Dans une scène de protestation inhabituelle, des dizaines de collecteurs de déchets ont inondé la place historique de Bolívar, au cœur de la capitale colombienne Bogotá, avec plus de 15 tonnes de déchets, mardi dernier, pour exprimer leur colère face à la dégradation de leurs conditions de travail et à la baisse de leurs revenus quotidiens. Environ 100 personnes, représentant 14 associations locales, ont participé à cette manifestation, portant des revendications claires liées à la justice sociale et économique, et élevant leurs voix contre ce qu’ils considèrent comme une négligence systématique de leur rôle vital dans la gestion des déchets et le recyclage.
Les collecteurs de déchets, qui sont environ 20 000 travailleurs à Bogotá uniquement, constituent la colonne vertébrale du système de recyclage en Colombie. Ils passent de longues heures à ramasser bouteilles en plastique, métaux et cartons dans les rues, maisons et usines, avant de les vendre à des entrepôts ou à de petites associations qui les fournissent ensuite aux centres de recyclage. Ces travailleurs indépendants tirent eux-mêmes leurs lourds chariots et ne bénéficient pas de la protection légale accordée aux grandes entreprises ou aux travailleurs formels.
Bien que la Constitution colombienne leur accorde la priorité dans la collecte des matériaux recyclables et oblige les municipalités à verser des frais mensuels aux associations en fonction des quantités collectées, la réalité est bien plus fragile. Les prix des matériaux recyclables fluctuent constamment et sont souvent très bas, ce qui place ces travailleurs sous une pression économique intense. La plupart vivent sous le seuil de pauvreté, avec un salaire minimum d’environ 350 dollars par mois.

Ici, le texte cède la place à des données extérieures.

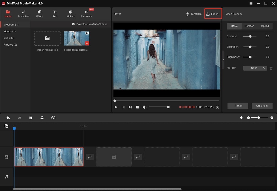Delete the selected clip using trash icon
Image resolution: width=277 pixels, height=191 pixels.
point(30,118)
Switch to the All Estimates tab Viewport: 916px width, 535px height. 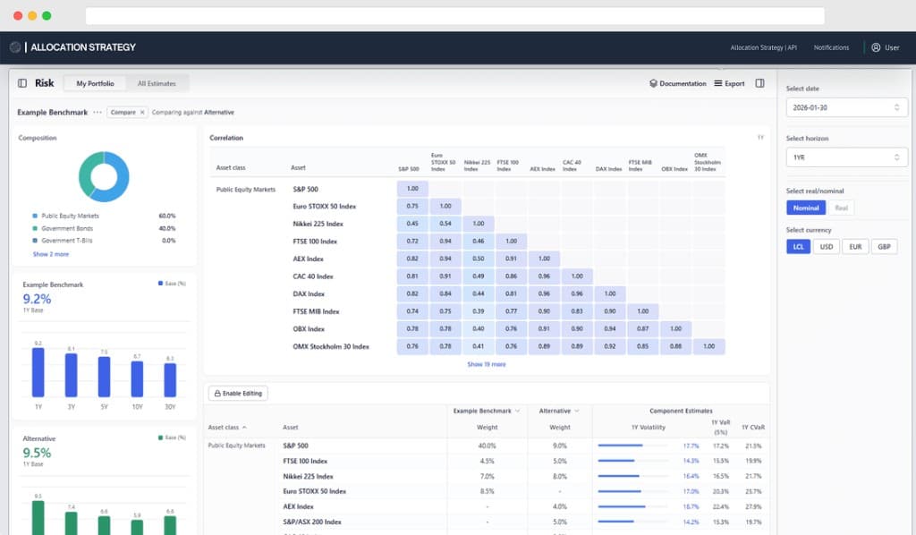[157, 83]
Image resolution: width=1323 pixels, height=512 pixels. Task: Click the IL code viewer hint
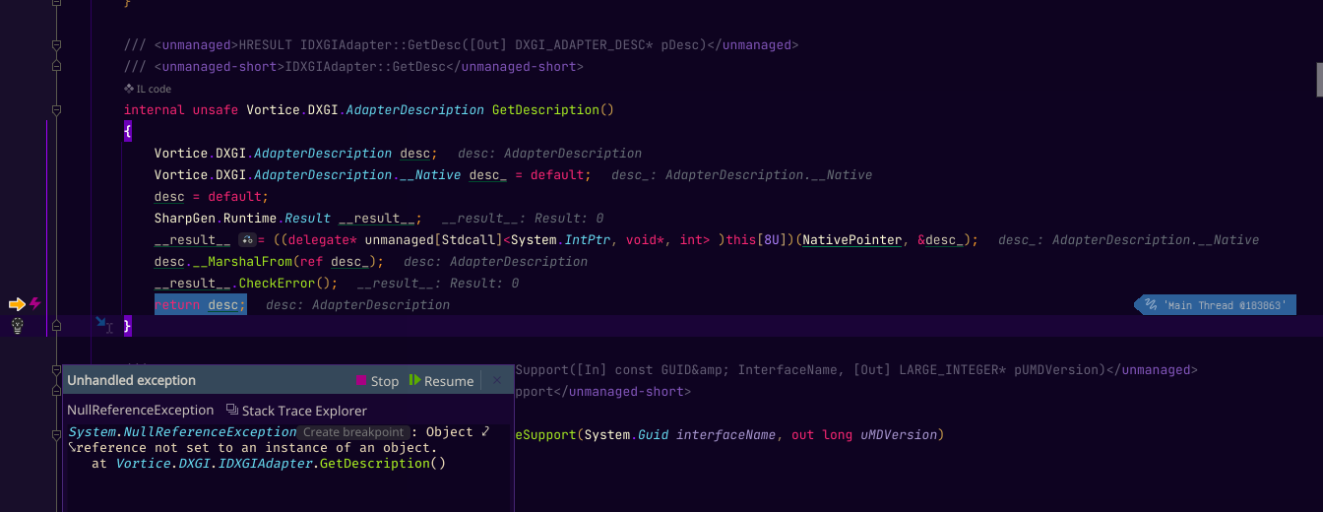coord(147,89)
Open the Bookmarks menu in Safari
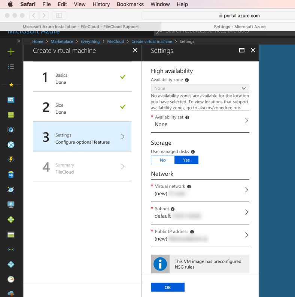This screenshot has height=297, width=295. (x=130, y=4)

Selon des sources médiatiques, Nora Padilla, présidente de l’Association nationale des collecteurs de déchets en Colombie, déclare : « Les usines achètent les matériaux que nous collectons à bas prix, tandis que nous assumons le coût du travail, de l’effort et de la fatigue ». Elle ajoute que le gouvernement colombien doit reconnaître le rôle essentiel de ces travailleurs, car leur absence entraînerait une catastrophe environnementale avec le remplissage des décharges de centaines de tonnes de matériaux recyclables.

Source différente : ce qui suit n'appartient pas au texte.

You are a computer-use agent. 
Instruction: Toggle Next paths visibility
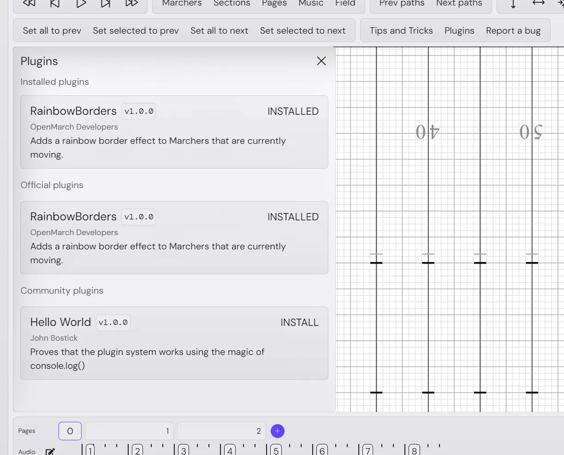click(x=459, y=4)
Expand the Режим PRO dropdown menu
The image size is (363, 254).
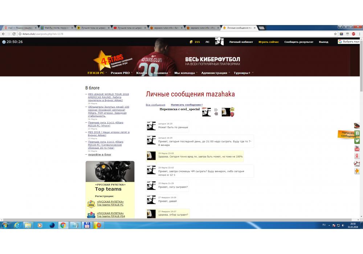pyautogui.click(x=121, y=73)
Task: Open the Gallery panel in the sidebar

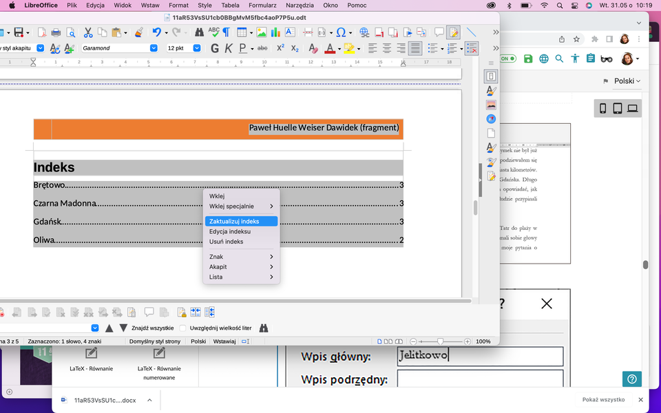Action: 490,105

La crise des collecteurs de déchets s’aggrave avec la concurrence croissante, notamment de la part des migrants vénézuéliens arrivés en Colombie ces dernières années, qui ont également commencé à travailler dans ce secteur informel. Entre absence de politiques de soutien et marginalisation accrue, ces travailleurs poursuivent leur lutte quotidienne pour la dignité, en attendant que les autorités les considèrent comme une part intégrante de la solution environnementale et sociale, et non comme un simple phénomène marginal.